The forum heard from speakers who worked with these refugees and asylum seekers on bridging visas.

NSW Asylum Seekers Centre CEO Melanie Noden said about half of the refugees on bridging visas her centre supported had arrived in Australia by boat. The centre recently received an influx of 500 new clients.

She said the government’s policy toward these asylum seekers made life difficult for them.
“For boat arrivals, 57% of them are denied work rights. We know that those with work rights are healthier, more productive, less sick, have better mental health and need less help.”

One-third have no access to Medicare, she said. About 400 of Noden’s clients were living without welfare support and were seeking help from available charities that were already stretched. Emergency housing support was also running low and due to run out in eight weeks if the trend continued.

“We are failing asylum seekers,” she said.

Nikki Anai from the Hazara Youth Perspectives Organisation said the mostly 20- and 21-year-olds she worked with faced abject poverty and no work rights, but were mostly confused by the inequality in entitlements.

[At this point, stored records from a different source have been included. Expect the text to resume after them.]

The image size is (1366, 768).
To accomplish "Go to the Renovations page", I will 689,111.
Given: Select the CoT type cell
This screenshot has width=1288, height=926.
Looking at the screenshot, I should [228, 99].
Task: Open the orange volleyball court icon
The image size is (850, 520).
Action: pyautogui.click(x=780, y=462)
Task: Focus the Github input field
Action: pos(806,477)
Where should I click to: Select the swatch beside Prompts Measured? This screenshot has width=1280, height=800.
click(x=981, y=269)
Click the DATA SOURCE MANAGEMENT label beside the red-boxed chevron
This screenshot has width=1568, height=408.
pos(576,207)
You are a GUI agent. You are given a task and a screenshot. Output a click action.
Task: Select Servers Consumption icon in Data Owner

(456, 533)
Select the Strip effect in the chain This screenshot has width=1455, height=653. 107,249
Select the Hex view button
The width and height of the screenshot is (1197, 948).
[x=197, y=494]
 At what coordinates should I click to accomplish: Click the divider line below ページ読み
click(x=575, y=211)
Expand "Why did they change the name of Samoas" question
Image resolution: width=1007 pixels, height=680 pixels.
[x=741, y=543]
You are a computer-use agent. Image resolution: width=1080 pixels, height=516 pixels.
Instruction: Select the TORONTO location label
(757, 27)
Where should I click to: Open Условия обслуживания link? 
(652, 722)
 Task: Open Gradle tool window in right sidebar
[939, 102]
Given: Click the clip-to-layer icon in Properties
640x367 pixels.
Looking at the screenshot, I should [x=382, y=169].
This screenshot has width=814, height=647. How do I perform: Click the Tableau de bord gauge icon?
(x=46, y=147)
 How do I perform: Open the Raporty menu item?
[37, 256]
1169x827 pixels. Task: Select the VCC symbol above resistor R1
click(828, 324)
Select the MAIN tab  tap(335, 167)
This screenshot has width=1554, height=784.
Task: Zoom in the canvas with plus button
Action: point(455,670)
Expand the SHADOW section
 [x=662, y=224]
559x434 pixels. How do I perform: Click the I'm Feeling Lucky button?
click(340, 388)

Anai said the “no right to work” policy is especially abominable because it is a source of inhumane suffering, keeping them in a cycle of poverty, homelessness, depression and even mental illness.

She said many of the men she helped had been expecting to arrive in Australia to find work to send money back to their familes. “Women and children may be dying overseas while men wait to be processed in detention centres. Whole families have to be saved, not just those arriving by boat.”

Reverend Dr John Jegasothy from the Vaucluse Uniting Church was a Tamil refugee from Sri Lanka. He visits Sydney’s Villawood detention centre each fortnight and helps newly settled Tamil refugees in the community.

He said Australia’s process of “enhanced screenings” discriminates against refugees arriving by boat. Almost as soon as they come onshore after a long, uncertain journey in which they are not sure they will survive the trip, they are interrogated and interviewed in an “enhanced screening”.

People on the boats are traumatised, have been beaten or torture, Jegasothy said. They are not in a state to stand up to questioning. Yet their claims to asylum can be rejected based on how they answer questions posed to them. Most of them do not know that they have the right to a lawyer, so they do not know how to represent themselves properly and may not be able to demonstrate their protection claims.

Former immigration department official Greg Lake told the ABC’s 7.30 that genuine refugees may have been rejected and sent back to danger. He resigned from immigration and said: "We might have another prime ministerial apology on this kind of thing [in 20 or 30 years]."